Making it easier to run image analysis in the cloud: announcing Distributed-CellProfiler

December 28, 2016

Beth Cimini

There’s nothing more exciting than getting back a big batch of data from your automated microscope – finally, you have the results of your screen, your timelapse, or whatever you’ve spent the last weeks or months preparing.  That excitement can turn to sadness quickly though when you realize that neither your laptop nor the old general-use computer in the lab are up to analyzing thousands (or tens of thousands, or hundreds of thousands!) of images.  But, congratulations! You’ve reached an elite level of CellProfiler users when you outgrow processing on a single local computer.

Hopefully, your institution has access to a large server or cluster and an IT department that can help you get CellProfiler installed on it and your images processing at top speed.  If sadly that’s not true for you, we’ve been working on a tool that may help: Distributed-CellProfiler.

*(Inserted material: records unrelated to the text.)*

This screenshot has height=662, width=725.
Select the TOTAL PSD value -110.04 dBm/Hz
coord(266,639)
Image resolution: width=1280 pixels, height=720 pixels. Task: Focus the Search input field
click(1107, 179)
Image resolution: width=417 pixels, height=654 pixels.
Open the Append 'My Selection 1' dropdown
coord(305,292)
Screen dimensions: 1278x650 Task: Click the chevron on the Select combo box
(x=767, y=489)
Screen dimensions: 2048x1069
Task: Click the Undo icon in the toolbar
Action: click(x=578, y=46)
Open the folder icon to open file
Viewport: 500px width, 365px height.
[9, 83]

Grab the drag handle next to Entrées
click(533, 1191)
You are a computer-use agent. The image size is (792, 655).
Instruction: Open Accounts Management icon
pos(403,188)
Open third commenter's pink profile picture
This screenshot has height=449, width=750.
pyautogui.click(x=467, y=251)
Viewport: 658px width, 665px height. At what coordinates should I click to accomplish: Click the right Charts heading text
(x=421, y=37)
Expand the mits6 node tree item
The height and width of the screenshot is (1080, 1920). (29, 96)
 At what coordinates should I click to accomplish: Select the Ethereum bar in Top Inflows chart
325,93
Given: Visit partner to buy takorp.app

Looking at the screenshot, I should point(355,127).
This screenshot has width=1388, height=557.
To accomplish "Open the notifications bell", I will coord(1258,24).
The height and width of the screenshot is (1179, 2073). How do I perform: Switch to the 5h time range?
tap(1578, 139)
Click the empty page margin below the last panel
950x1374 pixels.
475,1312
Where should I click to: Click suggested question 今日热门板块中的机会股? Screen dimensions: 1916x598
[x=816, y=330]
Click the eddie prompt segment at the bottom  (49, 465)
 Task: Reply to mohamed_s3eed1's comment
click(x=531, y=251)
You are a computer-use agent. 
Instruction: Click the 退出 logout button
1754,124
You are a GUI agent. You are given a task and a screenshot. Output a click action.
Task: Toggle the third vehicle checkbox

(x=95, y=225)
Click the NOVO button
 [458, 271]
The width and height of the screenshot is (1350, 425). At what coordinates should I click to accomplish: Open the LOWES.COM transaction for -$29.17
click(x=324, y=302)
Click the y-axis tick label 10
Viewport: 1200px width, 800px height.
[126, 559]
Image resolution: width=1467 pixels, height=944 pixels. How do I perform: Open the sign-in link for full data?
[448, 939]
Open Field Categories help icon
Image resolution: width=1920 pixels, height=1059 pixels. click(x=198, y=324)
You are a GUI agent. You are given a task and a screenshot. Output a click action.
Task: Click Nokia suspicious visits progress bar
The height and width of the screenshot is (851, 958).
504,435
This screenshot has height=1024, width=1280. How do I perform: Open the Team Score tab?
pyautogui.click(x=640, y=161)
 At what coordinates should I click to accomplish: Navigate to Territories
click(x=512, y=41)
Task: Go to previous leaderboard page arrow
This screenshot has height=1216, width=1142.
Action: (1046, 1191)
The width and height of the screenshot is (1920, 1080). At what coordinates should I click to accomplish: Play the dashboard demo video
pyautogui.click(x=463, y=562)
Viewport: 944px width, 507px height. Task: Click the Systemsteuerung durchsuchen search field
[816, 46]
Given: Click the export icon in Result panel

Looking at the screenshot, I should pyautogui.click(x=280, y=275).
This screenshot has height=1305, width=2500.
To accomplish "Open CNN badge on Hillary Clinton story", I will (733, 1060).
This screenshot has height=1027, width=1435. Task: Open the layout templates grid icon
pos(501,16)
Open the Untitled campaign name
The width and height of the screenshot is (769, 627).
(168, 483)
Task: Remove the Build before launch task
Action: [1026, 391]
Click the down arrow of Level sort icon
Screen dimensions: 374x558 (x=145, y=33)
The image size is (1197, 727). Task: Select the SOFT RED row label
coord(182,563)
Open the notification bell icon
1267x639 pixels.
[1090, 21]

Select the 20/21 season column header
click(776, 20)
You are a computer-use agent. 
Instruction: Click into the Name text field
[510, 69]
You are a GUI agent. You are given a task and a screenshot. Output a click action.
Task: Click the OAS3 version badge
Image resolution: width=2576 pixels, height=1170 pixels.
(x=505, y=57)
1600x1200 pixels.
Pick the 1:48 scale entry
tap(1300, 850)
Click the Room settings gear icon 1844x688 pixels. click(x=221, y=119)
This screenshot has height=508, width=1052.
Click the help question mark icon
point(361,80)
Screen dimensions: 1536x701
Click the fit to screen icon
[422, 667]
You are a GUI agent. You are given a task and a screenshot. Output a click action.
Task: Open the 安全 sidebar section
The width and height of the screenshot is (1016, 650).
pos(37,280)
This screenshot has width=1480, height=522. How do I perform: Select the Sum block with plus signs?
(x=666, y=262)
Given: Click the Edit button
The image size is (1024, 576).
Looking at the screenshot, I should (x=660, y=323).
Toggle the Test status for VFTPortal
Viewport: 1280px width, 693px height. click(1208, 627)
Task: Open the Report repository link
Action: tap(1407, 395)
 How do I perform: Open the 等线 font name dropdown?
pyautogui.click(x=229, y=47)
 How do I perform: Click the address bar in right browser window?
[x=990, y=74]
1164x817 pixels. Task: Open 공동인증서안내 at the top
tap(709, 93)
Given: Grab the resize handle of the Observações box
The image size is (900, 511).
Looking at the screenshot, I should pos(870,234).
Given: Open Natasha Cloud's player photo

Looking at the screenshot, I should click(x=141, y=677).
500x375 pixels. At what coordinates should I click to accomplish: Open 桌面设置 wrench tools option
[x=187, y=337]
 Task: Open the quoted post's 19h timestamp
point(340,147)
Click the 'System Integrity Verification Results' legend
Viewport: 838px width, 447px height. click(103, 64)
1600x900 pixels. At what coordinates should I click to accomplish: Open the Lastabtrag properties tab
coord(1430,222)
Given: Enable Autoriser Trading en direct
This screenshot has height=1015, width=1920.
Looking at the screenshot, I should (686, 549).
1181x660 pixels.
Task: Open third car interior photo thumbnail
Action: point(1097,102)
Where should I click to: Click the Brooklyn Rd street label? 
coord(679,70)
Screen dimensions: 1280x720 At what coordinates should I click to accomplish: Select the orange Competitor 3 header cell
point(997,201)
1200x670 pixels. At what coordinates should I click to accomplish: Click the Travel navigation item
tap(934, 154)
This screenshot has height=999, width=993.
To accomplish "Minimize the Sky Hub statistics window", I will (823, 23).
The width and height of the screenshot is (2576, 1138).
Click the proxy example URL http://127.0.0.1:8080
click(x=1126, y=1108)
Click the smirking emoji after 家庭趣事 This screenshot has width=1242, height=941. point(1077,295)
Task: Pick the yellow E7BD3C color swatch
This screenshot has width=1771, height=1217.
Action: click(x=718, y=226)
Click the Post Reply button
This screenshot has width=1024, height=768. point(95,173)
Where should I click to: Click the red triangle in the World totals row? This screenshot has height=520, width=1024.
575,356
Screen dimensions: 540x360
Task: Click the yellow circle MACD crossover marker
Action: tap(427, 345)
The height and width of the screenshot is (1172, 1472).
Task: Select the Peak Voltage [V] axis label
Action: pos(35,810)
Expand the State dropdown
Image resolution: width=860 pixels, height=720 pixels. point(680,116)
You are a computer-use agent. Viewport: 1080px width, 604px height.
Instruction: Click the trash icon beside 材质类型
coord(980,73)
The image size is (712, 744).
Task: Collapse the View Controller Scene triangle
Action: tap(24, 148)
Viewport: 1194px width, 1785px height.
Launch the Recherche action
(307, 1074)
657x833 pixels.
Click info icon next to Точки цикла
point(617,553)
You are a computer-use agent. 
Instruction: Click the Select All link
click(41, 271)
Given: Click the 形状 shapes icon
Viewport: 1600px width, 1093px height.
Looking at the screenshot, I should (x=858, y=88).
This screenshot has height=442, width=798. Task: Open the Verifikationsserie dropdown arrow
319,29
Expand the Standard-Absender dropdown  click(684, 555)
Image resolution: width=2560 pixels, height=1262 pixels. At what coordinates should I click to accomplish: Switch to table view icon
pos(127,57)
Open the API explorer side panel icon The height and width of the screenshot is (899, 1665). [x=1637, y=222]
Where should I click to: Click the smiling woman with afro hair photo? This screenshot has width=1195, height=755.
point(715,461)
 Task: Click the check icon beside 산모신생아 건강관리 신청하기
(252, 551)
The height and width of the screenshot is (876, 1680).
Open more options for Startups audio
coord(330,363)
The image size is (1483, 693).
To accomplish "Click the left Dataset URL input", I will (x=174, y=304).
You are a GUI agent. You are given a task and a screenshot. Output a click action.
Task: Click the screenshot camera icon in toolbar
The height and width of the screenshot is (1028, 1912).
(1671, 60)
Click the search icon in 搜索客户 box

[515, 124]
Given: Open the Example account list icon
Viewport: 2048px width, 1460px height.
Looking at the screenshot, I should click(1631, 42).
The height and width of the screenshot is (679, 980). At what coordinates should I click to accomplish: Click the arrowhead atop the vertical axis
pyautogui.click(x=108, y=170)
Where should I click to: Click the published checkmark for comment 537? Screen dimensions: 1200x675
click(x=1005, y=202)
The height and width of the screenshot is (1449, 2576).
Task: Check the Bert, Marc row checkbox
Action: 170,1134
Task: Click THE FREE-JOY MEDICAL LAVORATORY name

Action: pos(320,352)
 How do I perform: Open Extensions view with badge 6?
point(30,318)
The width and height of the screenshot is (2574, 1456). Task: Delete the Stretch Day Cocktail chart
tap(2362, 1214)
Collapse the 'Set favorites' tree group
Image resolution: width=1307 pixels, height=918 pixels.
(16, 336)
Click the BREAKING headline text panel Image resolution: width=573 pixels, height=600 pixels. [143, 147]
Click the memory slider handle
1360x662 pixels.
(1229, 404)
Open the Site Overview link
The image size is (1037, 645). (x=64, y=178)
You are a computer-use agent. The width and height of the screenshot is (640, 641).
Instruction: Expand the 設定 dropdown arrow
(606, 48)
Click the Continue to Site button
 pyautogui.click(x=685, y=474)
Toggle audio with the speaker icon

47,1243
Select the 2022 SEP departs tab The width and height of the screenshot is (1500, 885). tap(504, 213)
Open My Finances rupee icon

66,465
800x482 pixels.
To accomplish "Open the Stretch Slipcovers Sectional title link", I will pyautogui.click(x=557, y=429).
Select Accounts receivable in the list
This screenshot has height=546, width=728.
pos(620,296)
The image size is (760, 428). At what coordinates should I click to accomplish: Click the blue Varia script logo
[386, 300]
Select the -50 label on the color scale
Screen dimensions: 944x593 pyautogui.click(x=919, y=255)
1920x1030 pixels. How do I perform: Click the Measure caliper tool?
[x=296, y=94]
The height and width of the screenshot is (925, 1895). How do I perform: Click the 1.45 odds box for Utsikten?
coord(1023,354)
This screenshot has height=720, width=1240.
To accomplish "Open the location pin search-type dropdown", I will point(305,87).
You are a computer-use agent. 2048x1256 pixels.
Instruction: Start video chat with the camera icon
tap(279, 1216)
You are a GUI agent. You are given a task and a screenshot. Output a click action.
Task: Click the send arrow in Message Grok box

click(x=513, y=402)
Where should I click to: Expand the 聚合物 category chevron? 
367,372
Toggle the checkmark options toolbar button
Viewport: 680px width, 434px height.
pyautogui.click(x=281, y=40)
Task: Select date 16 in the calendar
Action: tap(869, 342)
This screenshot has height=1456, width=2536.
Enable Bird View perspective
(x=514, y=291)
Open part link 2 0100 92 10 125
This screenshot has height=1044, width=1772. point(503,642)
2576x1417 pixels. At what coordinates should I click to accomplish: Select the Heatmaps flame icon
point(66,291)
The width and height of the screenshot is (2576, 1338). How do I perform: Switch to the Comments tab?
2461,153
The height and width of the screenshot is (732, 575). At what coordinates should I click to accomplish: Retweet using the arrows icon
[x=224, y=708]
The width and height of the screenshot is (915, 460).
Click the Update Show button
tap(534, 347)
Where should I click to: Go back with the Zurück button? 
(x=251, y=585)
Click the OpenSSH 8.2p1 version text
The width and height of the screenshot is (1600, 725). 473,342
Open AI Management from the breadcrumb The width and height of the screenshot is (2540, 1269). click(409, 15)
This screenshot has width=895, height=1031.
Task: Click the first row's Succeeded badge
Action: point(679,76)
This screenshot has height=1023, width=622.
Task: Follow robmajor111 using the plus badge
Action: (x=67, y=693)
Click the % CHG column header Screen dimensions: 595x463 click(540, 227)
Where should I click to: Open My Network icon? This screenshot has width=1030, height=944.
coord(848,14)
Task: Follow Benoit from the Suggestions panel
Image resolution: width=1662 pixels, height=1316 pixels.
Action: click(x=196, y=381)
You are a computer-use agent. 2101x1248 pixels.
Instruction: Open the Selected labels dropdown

Distributed-CellProfiler takes advantage of Amazon Web Services (AWS), which allows you to upload and store files, rent out computing power, and much more.  This means that once your images are uploaded to the cloud, you can run your analyses from anywhere and don’t need to buy or maintain any hardware on your own.  Full instructions on what you’ll need, how to get started, and how to use it are on our wiki, but we know you may have some questions:

  • Is this free?  AWS does have a free tier of resources, but if you’re working on this scale you’re likely going to have to pay some amount of storage and computing costs.  The good news is that you only pay for what you use and you can ‘bid’ how much you’re willing to pay for the computer time, so you should be able to find an option that works for your budget.  You’re also saving money you would have had to spend to buy a big new computer or pay into a local cluster, and this has no upkeep time, fees, or hassle to worry about!
  • Won’t everyone see my data if I put it in the cloud?  Not at all!  You can configure your privacy settings however you like.
  • I’m not good at computers.  Will I be able to do this?  We think so!  You will have to install some things and work a bit from the command line, but we provide step-by-step instructions and helpful hints to get you started.  If you were able to learn your microscope’s software and how to make your CellProfiler pipeline, after investing a small amount of time you can definitely learn to do this too.
  • I have an idea for a cool addition to Distributed-CellProfiler.  What can I do?  Like everything else we make, Distributed-CellProfiler is free and open-source, so we welcome input and code contributions from the whole community.  Feel free to file a feature request or make your own fork of the code to add it yourself.  The more input we have from you, the better the software will become!

What else would you like to know?  Are there other ways you’ve found to process big image sets?